Quando se tratavam de visitas de simples cortesia, estas visitas eram legais. Mas, quando o representante da instituição bancária aproveitava a oportunidade para fazer operações financeiras, como a recuperação de novos fundos e ajuda para fugir aos impostos, estas deslocações já eram consideradas como ilegais.

Cinco dos 25 países mencionados – Estados Unidos, França, Argentina, Espanha e Bélgica -, já iniciaram processos judiciais contra a filial suíça do HSBC.

Estes representantes eram designados como «relations managers».

Segundo informações da investigação, citadas pelos jornais helvéticos, um reformado, natural da Turquia, encontrou-se em Paris em janeiro de 2005 com um dos «relations managers» da sucursal suíça do HSBC.

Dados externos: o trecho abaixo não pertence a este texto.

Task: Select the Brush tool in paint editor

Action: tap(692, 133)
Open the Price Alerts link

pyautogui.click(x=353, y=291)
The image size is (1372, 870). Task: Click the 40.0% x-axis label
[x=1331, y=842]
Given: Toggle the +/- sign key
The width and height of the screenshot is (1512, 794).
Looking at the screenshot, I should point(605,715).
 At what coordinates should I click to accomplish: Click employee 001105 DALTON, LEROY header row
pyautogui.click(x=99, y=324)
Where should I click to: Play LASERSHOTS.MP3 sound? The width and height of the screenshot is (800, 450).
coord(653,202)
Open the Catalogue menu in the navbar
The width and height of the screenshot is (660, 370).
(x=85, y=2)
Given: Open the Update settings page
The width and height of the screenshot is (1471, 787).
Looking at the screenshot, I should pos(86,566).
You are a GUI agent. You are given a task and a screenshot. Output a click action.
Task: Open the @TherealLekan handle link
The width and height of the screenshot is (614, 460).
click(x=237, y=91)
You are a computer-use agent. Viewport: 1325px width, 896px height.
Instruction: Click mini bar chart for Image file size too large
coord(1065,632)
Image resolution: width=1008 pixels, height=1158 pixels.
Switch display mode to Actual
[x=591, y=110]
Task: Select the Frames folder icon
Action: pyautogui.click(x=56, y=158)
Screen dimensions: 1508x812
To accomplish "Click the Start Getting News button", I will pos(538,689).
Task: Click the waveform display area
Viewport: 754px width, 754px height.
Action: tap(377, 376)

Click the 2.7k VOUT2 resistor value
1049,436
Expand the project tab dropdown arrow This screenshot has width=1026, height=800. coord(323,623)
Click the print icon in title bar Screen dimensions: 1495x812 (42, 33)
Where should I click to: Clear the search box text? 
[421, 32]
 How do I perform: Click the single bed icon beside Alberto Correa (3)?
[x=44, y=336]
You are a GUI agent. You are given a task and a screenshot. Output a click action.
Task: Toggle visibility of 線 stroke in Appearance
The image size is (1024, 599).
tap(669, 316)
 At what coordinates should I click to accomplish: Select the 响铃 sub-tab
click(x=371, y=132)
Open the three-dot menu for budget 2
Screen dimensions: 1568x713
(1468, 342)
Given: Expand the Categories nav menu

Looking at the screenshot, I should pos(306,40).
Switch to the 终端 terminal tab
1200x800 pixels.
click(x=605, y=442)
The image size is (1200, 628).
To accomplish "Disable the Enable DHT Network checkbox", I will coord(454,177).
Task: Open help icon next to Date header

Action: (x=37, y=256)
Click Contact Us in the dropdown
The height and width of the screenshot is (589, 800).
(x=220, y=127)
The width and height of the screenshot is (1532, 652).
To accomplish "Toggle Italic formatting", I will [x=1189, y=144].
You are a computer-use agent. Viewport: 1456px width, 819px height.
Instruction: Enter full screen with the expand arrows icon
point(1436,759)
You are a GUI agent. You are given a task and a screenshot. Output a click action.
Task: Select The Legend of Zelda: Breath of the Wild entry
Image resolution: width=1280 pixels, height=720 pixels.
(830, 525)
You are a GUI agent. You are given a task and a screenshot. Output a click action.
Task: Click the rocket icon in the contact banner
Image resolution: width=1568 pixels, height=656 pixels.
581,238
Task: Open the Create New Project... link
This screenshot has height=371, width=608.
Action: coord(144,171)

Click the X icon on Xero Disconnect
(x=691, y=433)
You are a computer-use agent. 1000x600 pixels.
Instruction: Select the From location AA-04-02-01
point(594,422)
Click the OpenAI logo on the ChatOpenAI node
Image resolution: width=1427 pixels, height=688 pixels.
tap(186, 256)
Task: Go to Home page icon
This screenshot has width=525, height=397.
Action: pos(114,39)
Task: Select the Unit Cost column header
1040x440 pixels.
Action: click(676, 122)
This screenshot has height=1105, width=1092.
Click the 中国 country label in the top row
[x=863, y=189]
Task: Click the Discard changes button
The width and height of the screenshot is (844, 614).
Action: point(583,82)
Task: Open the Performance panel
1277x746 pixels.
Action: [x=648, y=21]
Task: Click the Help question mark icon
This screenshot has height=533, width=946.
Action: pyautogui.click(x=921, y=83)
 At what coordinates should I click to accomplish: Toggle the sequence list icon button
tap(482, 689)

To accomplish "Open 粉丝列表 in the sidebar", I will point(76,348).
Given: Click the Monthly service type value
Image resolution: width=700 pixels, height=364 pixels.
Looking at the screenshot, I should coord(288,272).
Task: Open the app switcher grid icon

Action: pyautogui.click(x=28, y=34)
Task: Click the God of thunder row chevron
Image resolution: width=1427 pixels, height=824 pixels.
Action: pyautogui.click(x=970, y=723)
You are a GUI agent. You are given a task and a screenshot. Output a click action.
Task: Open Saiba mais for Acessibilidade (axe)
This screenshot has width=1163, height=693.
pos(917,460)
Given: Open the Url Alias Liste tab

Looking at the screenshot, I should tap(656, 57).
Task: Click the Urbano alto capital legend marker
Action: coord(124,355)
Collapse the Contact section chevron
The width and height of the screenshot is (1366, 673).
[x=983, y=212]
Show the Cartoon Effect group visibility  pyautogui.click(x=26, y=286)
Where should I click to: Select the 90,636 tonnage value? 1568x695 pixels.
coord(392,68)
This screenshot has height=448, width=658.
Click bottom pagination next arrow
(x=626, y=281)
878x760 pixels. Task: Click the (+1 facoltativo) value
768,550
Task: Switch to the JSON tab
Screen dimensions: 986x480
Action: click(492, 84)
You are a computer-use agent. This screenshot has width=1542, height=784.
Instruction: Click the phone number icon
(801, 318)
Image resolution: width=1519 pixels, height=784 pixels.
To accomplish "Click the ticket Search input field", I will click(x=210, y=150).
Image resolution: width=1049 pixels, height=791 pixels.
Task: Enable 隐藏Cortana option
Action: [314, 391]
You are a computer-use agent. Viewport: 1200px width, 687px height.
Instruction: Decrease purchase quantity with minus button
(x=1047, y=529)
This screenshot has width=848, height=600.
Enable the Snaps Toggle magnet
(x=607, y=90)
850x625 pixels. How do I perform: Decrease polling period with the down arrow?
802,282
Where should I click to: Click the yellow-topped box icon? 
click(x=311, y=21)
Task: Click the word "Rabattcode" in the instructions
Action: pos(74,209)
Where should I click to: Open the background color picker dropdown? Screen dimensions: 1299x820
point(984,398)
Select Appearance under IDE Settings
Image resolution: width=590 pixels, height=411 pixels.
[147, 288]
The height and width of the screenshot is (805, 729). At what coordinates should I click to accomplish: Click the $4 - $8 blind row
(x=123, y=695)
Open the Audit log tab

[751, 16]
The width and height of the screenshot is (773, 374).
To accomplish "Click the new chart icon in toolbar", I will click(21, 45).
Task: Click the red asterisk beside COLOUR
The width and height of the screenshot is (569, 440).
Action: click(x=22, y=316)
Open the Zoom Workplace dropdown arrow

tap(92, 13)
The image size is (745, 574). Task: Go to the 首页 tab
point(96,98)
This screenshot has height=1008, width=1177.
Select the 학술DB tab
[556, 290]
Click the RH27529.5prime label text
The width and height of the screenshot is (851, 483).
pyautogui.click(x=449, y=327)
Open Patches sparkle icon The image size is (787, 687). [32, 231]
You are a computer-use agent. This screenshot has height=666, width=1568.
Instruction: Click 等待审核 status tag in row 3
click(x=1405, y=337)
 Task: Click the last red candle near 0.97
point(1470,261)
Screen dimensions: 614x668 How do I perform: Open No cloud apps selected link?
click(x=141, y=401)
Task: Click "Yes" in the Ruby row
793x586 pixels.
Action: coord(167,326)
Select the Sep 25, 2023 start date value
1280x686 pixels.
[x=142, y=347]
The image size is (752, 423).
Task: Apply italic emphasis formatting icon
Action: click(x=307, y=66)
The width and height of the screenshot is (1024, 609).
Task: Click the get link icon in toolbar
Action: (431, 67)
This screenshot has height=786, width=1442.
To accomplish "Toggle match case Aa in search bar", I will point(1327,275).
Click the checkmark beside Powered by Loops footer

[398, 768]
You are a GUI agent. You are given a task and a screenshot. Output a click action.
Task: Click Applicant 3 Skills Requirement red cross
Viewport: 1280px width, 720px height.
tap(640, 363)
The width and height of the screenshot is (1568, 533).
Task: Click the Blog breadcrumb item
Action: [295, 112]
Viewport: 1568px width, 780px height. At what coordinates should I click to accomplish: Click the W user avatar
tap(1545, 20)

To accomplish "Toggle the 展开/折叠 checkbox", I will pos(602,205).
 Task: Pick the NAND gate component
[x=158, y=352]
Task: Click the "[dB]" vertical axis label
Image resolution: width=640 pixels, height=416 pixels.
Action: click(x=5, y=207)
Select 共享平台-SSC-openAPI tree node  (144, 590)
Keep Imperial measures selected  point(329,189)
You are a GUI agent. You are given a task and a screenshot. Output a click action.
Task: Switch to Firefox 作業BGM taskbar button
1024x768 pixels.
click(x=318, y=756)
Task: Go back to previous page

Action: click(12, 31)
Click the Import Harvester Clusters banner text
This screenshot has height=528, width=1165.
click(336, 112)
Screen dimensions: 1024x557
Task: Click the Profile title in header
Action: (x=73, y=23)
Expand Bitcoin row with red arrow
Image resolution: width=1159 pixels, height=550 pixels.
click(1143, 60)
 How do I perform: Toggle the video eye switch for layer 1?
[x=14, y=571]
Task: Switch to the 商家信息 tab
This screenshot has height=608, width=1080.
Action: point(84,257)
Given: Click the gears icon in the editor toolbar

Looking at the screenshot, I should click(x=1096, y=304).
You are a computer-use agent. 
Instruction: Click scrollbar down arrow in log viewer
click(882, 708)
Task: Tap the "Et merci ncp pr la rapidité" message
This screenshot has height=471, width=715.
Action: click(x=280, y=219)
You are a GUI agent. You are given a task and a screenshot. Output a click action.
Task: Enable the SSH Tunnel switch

Os apontamentos do representante indicavam que o cliente desejava falar sobre o encerramento de duas contas que possuía em outros dois bancos e discutir a respetiva transferência para a filial suíça do HSBC.

No domingo passado, o Consórcio Internacional de Jornalistas de Investigação revelou este novo escândalo envolvendo o segredo bancário suíço.

Segundo os dados divulgados, 611 dos clientes envolvidos estão associados, de alguma forma, a Portugal. Mais de 200 têm passaporte ou nacionalidade portuguesa.

Portugal surge em 45.º lugar na lista de mais de 200 países que constam da informação divulgada, com um total de 969 milhões de dólares (855,8 milhões de euros) depositados no HSBC, distribuídos por 778 contas bancárias.